ELC Group, a provider of regulatory affairs consulting services, has launched a new clinical trials service for pharmaceutical customers worldwide.
The new end-to-end service offering spans bioavailability/bioequivalence (BA/BE) and phase I studies, phase II to phase IV and PMS studies, medical writing, biostatistics and statistical programming services, clinical data management (CDM), GCP audits and training. The new portfolio has been developed specifically to help customers expedite the regulatory submission process and speed time to market.
For phase I studies, ELC Group is providing its pharmaceutical customers with full regulatory consulting support, protocol design, assistance with ethics committee submissions, plus access to a Clinical Pharmacology unit and bio-analytical testing—delivered from a center that is approved by all major regulatory agencies. Additional services include clinical study management, method development and validation, data management, PK analysis, statistical analysis and report writing.
For phase II to phase IV and PMS studies, ELC Group now offers a full range of services, including study feasibility, site and investigator selection, site monitoring, project management, clinical trial supply management and vendor management.
As part of its clinical trials portfolio, ELC Group is also providing expert biostatistics and statistical programming services—covering all major therapeutic areas—and delivering insights into trial design as well as developing complex statistical analysis plans. In addition, ELC Group now offers clinical data management services for early clinical development and late phase clinical development programs, including managing data for pharmacovigilance and pharmacokinetic/pharmacodynamic (PK/PD) services.
The new service portfolio is rounded off with ELC Group’s Good Clinical Practice (GCP) auditing, quality assessment and risk analysis services, plus GCP training and workshops for IEC/IRB. All services are complemented by ELC Group’s expert medical writing capability for regulatory submissions, scientific communications and medico-marketing material.

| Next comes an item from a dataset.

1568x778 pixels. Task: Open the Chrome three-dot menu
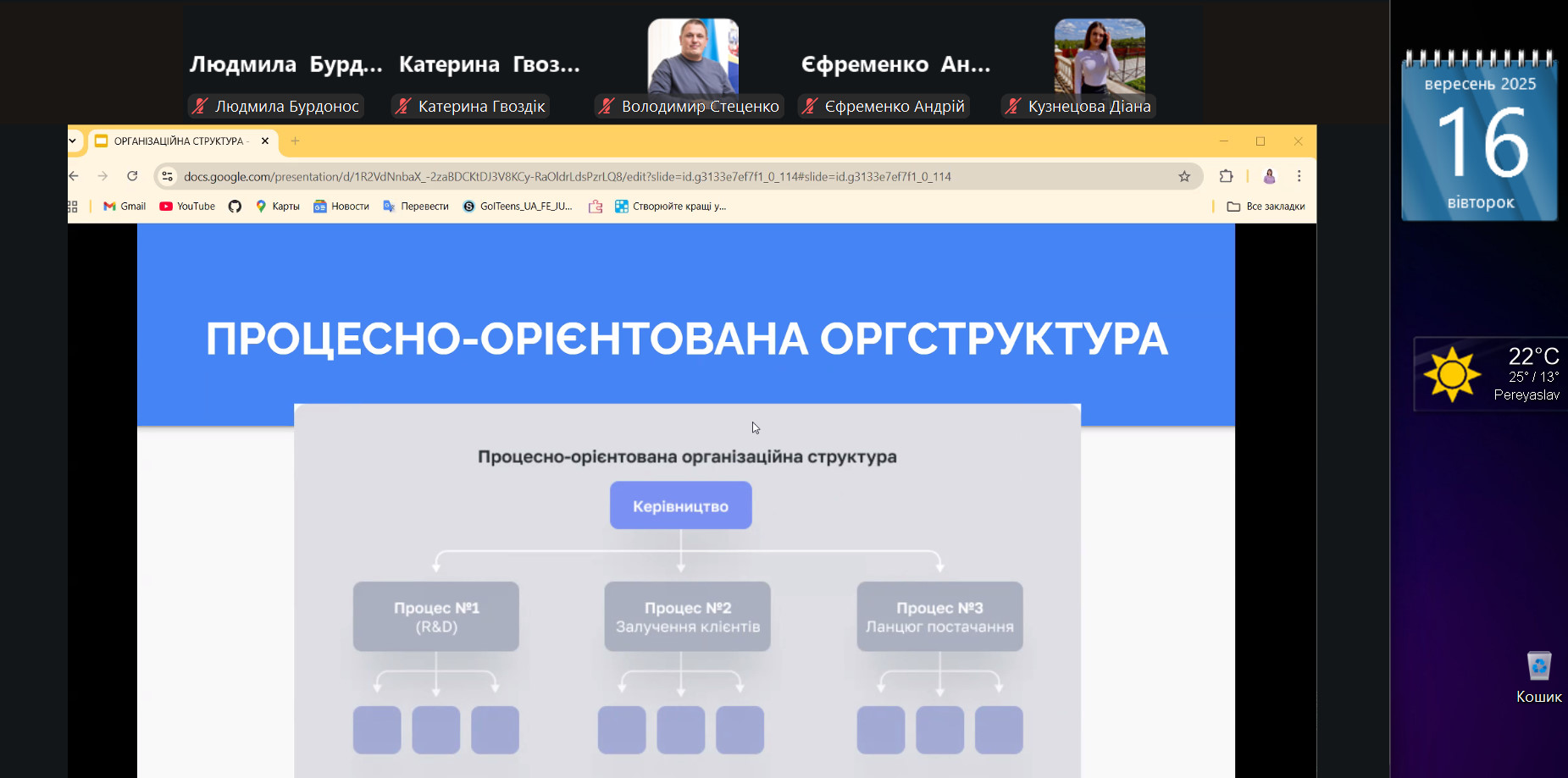[1299, 176]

“With our new clinical trials portfolio, we are delivering a full-service solution to help ease the regulatory approval process and shorten key timelines for our customers,” said Marco Rubinstein, CEO of ELC Group. “Our clinical trials services are fully customizable, and can be offered on a standalone basis or as part of our integrated full-service package, offering ultimate flexibility to our pharmaceutical customers looking to expedite product delivery and create a competitive advantage in the market.”